● **Problem statement**
Rewrite the records below with every "click coordinates" changed to "tap coordinates" and all else left as it is.

● **Stored rows**
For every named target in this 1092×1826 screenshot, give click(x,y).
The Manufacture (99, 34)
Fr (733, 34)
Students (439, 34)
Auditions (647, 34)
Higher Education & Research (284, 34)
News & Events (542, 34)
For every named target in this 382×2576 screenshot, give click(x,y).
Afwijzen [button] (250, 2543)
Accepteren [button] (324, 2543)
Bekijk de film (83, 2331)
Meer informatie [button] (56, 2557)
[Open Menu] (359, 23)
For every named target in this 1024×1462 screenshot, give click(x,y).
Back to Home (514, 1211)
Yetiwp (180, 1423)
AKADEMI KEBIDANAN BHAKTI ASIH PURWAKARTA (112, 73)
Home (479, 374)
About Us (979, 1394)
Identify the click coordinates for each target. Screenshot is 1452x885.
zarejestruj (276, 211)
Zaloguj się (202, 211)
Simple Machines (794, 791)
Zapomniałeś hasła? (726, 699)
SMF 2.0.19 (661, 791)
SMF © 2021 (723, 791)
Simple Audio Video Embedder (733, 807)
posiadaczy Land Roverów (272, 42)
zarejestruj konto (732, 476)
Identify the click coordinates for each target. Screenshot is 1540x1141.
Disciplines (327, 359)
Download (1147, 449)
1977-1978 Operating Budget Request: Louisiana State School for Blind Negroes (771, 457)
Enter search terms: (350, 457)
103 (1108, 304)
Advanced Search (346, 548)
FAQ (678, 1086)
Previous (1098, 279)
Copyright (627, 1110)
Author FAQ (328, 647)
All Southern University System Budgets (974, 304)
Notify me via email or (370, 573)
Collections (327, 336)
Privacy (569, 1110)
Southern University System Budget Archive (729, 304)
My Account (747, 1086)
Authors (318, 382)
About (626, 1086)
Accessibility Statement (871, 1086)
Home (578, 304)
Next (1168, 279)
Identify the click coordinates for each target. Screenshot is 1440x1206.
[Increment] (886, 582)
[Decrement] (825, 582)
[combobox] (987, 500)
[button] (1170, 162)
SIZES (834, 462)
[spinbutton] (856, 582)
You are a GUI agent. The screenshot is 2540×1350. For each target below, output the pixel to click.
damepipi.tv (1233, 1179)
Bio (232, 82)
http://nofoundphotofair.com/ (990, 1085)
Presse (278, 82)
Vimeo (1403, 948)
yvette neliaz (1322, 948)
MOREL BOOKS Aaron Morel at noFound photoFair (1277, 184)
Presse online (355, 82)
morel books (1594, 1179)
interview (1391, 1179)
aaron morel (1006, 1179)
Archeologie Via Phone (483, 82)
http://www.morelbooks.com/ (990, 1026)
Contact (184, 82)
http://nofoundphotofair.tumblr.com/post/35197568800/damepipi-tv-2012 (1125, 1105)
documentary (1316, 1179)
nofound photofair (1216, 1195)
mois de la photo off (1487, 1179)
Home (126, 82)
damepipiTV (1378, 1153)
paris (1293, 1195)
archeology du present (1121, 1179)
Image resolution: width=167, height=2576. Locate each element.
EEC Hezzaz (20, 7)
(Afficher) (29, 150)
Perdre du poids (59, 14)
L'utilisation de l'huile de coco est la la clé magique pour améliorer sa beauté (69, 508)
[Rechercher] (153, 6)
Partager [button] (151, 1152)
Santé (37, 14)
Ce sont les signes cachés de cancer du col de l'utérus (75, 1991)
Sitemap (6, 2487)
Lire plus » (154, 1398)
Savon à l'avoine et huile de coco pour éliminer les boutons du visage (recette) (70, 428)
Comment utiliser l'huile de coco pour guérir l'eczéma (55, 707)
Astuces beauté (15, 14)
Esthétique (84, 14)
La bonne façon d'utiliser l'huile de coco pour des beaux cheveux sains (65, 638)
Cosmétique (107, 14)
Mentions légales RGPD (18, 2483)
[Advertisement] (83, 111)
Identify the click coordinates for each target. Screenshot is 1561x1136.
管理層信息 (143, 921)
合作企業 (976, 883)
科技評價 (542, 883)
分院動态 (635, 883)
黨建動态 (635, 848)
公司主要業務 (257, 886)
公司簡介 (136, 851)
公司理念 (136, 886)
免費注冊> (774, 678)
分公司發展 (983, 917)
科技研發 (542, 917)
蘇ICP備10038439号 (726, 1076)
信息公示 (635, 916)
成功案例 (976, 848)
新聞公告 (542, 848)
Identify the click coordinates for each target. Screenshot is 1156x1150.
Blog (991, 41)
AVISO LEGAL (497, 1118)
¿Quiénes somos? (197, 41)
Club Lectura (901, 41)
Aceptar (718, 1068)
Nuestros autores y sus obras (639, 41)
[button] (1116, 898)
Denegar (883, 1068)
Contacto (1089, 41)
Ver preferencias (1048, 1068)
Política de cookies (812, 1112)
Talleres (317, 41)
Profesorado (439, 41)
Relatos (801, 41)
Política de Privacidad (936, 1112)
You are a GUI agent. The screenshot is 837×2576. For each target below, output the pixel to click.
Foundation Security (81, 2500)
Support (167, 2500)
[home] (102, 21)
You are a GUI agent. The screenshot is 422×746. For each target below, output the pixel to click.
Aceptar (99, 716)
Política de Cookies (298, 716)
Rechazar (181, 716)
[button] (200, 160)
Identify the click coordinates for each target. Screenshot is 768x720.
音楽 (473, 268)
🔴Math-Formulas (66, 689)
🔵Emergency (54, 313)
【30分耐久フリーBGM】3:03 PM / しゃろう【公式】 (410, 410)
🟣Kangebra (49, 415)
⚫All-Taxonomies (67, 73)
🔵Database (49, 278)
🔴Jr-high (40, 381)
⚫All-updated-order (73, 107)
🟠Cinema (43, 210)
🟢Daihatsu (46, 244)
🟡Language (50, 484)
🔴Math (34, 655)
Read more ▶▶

● **Expected answer**
For every named target in this 1092×1826 screenshot, give click(x,y).
The Manufacture (99, 34)
Fr (733, 34)
Students (439, 34)
Auditions (647, 34)
Higher Education & Research (284, 34)
News & Events (542, 34)
For every named target in this 382×2576 screenshot, give click(x,y).
Afwijzen [button] (250, 2543)
Accepteren [button] (324, 2543)
Bekijk de film (83, 2331)
Meer informatie [button] (56, 2557)
[Open Menu] (359, 23)
For every named target in this 1024×1462 screenshot, give click(x,y).
Back to Home (514, 1211)
Yetiwp (180, 1423)
AKADEMI KEBIDANAN BHAKTI ASIH PURWAKARTA (112, 73)
Home (479, 374)
About Us (979, 1394)
Identify the tap coordinates for each target. Screenshot is 1452x885.
zarejestruj (276, 211)
Zaloguj się (202, 211)
Simple Machines (794, 791)
Zapomniałeś hasła? (726, 699)
SMF 2.0.19 (661, 791)
SMF © 2021 (723, 791)
Simple Audio Video Embedder (733, 807)
posiadaczy Land Roverów (272, 42)
zarejestruj konto (732, 476)
Identify the tap coordinates for each target. Screenshot is 1540x1141.
Disciplines (327, 359)
Download (1147, 449)
1977-1978 Operating Budget Request: Louisiana State School for Blind Negroes (771, 457)
Enter search terms: (350, 457)
103 (1108, 304)
Advanced Search (346, 548)
FAQ (678, 1086)
Previous (1098, 279)
Copyright (627, 1110)
Author FAQ (328, 647)
All Southern University System Budgets (974, 304)
Notify me via email or (370, 573)
Collections (327, 336)
Privacy (569, 1110)
Southern University System Budget Archive (729, 304)
My Account (747, 1086)
Authors (318, 382)
About (626, 1086)
Accessibility Statement (871, 1086)
Home (578, 304)
Next (1168, 279)
Identify the tap coordinates for each target. Screenshot is 1440x1206.
[Increment] (886, 582)
[Decrement] (825, 582)
[combobox] (987, 500)
[button] (1170, 162)
SIZES (834, 462)
[spinbutton] (856, 582)
You are a GUI agent. The screenshot is 2540×1350. For each target below, output the pixel to click.
damepipi.tv (1233, 1179)
Bio (232, 82)
http://nofoundphotofair.com/ (990, 1085)
Presse (278, 82)
Vimeo (1403, 948)
yvette neliaz (1322, 948)
MOREL BOOKS Aaron Morel at noFound photoFair (1277, 184)
Presse online (355, 82)
morel books (1594, 1179)
interview (1391, 1179)
aaron morel (1006, 1179)
Archeologie Via Phone (483, 82)
http://www.morelbooks.com/ (990, 1026)
Contact (184, 82)
http://nofoundphotofair.tumblr.com/post/35197568800/damepipi-tv-2012 (1125, 1105)
documentary (1316, 1179)
nofound photofair (1216, 1195)
mois de la photo off (1487, 1179)
Home (126, 82)
damepipiTV (1378, 1153)
paris (1293, 1195)
archeology du present (1121, 1179)
Image resolution: width=167, height=2576. Locate each element.
EEC Hezzaz (20, 7)
(Afficher) (29, 150)
Perdre du poids (59, 14)
L'utilisation de l'huile de coco est la la clé magique pour améliorer sa beauté (69, 508)
[Rechercher] (153, 6)
Partager [button] (151, 1152)
Santé (37, 14)
Ce sont les signes cachés de cancer du col de l'utérus (75, 1991)
Sitemap (6, 2487)
Lire plus » (154, 1398)
Savon à l'avoine et huile de coco pour éliminer les boutons du visage (recette) (70, 428)
Comment utiliser l'huile de coco pour guérir l'eczéma (55, 707)
Astuces beauté (15, 14)
Esthétique (84, 14)
La bonne façon d'utiliser l'huile de coco pour des beaux cheveux sains (65, 638)
Cosmétique (107, 14)
Mentions légales RGPD (18, 2483)
[Advertisement] (83, 111)
Identify the tap coordinates for each target. Screenshot is 1561x1136.
管理層信息 (143, 921)
合作企業 (976, 883)
科技評價 (542, 883)
分院動态 (635, 883)
黨建動态 (635, 848)
公司主要業務 (257, 886)
公司簡介 (136, 851)
公司理念 (136, 886)
免費注冊> (774, 678)
分公司發展 (983, 917)
科技研發 (542, 917)
蘇ICP備10038439号 (726, 1076)
信息公示 (635, 916)
成功案例 (976, 848)
新聞公告 (542, 848)
Identify the tap coordinates for each target. Screenshot is 1156x1150.
Blog (991, 41)
AVISO LEGAL (497, 1118)
¿Quiénes somos? (197, 41)
Club Lectura (901, 41)
Aceptar (718, 1068)
Nuestros autores y sus obras (639, 41)
[button] (1116, 898)
Denegar (883, 1068)
Contacto (1089, 41)
Ver preferencias (1048, 1068)
Política de cookies (812, 1112)
Talleres (317, 41)
Profesorado (439, 41)
Relatos (801, 41)
Política de Privacidad (936, 1112)
You are a GUI agent. The screenshot is 837×2576. For each target below, output the pixel to click.
Foundation Security (81, 2500)
Support (167, 2500)
[home] (102, 21)
You are a GUI agent. The screenshot is 422×746. For each target below, output the pixel to click.
Aceptar (99, 716)
Política de Cookies (298, 716)
Rechazar (181, 716)
[button] (200, 160)
Identify the tap coordinates for each target. Screenshot is 768x720.
音楽 (473, 268)
🔴Math-Formulas (66, 689)
🔵Emergency (54, 313)
【30分耐久フリーBGM】3:03 PM / しゃろう【公式】 (410, 410)
🟣Kangebra (49, 415)
⚫All-Taxonomies (67, 73)
🔵Database (49, 278)
🔴Jr-high (40, 381)
⚫All-updated-order (73, 107)
🟠Cinema (43, 210)
🟢Daihatsu (46, 244)
🟡Language (50, 484)
🔴Math (34, 655)
Read more ▶▶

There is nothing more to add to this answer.